Lanthanum barium gallates, i. e. LaBaGaO4-based compounds, represent a novel class of proton-conducting oxides [89]. The structure of these materials consists of discrete GaO4 tetrahedra which are charge balanced by Ba/La ions, as shown in Fig. 9.18a. Increasing the Ba:La ratio results in the formation of oxygen vacancies, and similarly to perovskite-type oxides, such vacancies can be filled with — OH groups in a humid atmosphere [89]. In this regard, Kendrick et al. [89] raised the question of how the oxygen vacancies are accommodated in the structure, with the knowledge that the inclusion of oxygen vacancies may result in energetically unfavourable three-coordinated Ga atoms, which would limit the oxygen vacancy concentration and hence the degree of hydration. Using computer-modelling methods, the authors found that the oxygen vacancies are accommodated via con­siderable relaxation of neighbouring GaO4 tetrahedra, resulting in the formation of

Ga2O7 groups so that the Ga retains tetrahedral coordination (see purple unit in Fig. 9.18a) [89]. These computational results were supported by ND results which showed a splitting of the oxygen site, consistent with the presence of both GaO4 and Ga2O7 [89]. Hydration of the material can lead to the breaking of such units [89].

On the basis of these results, later investigations focussed on proton positions within the hydrated form of the lanthanum barium gallate structure, using ND coupled with difference Fourier-density analysis of protonated and deuterated samples. Notably, three stable proton positions, one located adjacent to the O3 site and two located adjacent to the O4 site, were found (Fig. 9.18a).
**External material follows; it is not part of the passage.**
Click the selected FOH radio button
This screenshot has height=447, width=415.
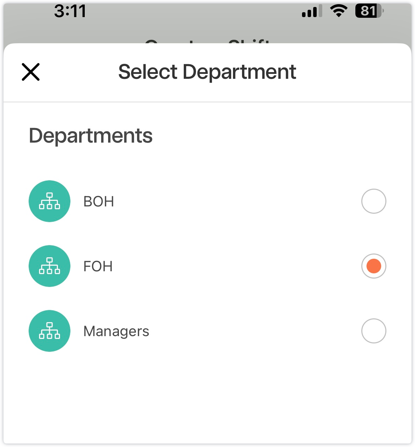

The presence of several proton sites is in agreement with modelling work suggesting little difference in energy between proton sites for different oxygens [89]. Further, determination of Ga-O-H bond angles indicated that protons point almost perpendicularly to the Ga-O bond direction and that the protons experience a mixture of intra — and inter­tetrahedral hydrogen-bonding, as shown in Fig. 9.18b [91]. The highest degree of hydrogen bonding is found for O3-H — O3 linkages, in agreement with previous modelling work [91]. Modelling also suggests facile inter-tetrahedron proton-con­ducting pathways due to hydrogen bonding, whereas intra-tetrahedron pathways are found to be less favourable and hence rate-limiting for proton conduction [89].